BLOCCO DI TESTO:
==========

DIPENDENTI DA TV E SMARTPHONE – È un popolo sempre più teledipendente quello italiano ma anche perennemente connesso grazie al cellulare e soprattutto, allo smartphone. I giovani usano la web tv molto più degli anziani, sono iscritti massicciamente a Facebook al contrario degli over 60 ma leggono poco i quotidiani lasciando in questo campo, la rivincita agli ultrasessantacinquenni. Buone notizie sul fronte libri: si segnala una ripresa della lettura mentre non si arresta, in generale, la flessione della carta stampata. I dati sull’andamento dei consumi mediatici degli italiani rilevati nel 2013 descrivono la nuova fase di evoluzione digitale della specie, così come emerge dall’ultimo Rapporto Censis sulla comunicazione (realizzato in collaborazione con Ucsi, 3 Italia, Mediaset, Mondadori, Rai e Telecom Italia).

==========

Voci di origine:
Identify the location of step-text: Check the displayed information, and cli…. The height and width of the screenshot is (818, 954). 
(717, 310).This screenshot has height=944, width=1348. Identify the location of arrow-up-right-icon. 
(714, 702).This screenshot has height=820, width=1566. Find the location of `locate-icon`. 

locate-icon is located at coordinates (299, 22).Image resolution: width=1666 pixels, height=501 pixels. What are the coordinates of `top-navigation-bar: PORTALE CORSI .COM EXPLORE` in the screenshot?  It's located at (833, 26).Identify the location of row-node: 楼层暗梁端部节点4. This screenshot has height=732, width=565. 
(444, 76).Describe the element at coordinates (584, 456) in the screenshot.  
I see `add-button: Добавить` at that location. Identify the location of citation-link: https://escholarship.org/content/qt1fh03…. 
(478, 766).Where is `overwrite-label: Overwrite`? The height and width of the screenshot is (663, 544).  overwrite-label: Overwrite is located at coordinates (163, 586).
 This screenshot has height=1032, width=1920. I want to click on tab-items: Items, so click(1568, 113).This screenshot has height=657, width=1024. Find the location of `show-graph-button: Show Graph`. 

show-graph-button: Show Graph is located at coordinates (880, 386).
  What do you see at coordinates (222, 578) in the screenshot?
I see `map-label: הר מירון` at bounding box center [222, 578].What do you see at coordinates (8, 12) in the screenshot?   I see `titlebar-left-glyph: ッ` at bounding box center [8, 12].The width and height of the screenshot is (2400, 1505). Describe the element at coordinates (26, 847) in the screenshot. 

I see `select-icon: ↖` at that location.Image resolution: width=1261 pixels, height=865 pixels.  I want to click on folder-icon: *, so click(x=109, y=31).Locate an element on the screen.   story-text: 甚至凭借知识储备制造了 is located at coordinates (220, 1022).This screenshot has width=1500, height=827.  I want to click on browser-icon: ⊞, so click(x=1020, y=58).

==========

PARTI DELL'ESERCIZIO:
[a] Elenca tutti i soggetti con cui, secondo il testo sui consumi mediatici, è stato realizzato il Rapporto Censis.
[b] Indica, per favore, se ciascuna affermazione concorda con il testo sui consumi mediatici, rispondendo sì o no e citando le parole del testo che decidono: (i) I giovani leggono i quotidiani più degli anziani. (ii) Si segnala una ripresa della lettura di libri. (iii) I dati descritti sono stati rilevati nel 2013.
[c] Prosegui il testo sui consumi mediatici dopo la sua ultima frase.

RISULTATI ATTESI:
[a] Ucsi, 3 Italia, Mediaset, Mondadori, Rai, Telecom Italia

[b]
(i) No: "leggono poco i quotidiani lasciando in questo campo, la rivincita agli ultrasessantacinquenni".
(ii) Sì: "si segnala una ripresa della lettura".
(iii) Sì: "rilevati nel 2013".

[c]
Si conferma dunque il ruolo intramontabile della televisione, che continua ad avere un pubblico di telespettatori che coincide sostanzialmente con la totalita’ della popolazione, con un rafforzamento pero’ del pubblico delle nuove televisioni: +8,7% di utenza complessiva per le tv satellitari rispetto al 2012, +3,1% la web tv, +4,3% la mobile tv. Non solo tv ma anche radio: si conferma una larghissima diffusione di massa del mezzo (l’utenza complessiva corrisponde all’82,9% degli italiani), nonostante la riduzione dell’uso dell’autoradio dipendente dalla diminuzione del traffico automobilistico, mentre l’ascolto per mezzo dei telefoni cellulari risulta in forte crescita (+5,4%). L’uso dei cellulari continua ad aumentare (+4,5%), soprattutto grazie agli smartphone sempre connessi in rete (+12,2% in un solo anno), la cui utenza e’ ormai arrivata al 39,9% degli italiani (e al 66,1% dei giovani). Gli utenti di internet, dopo il rapido incremento registrato negli ultimi anni, si assestano al 63,5% della popolazione (+1,4%).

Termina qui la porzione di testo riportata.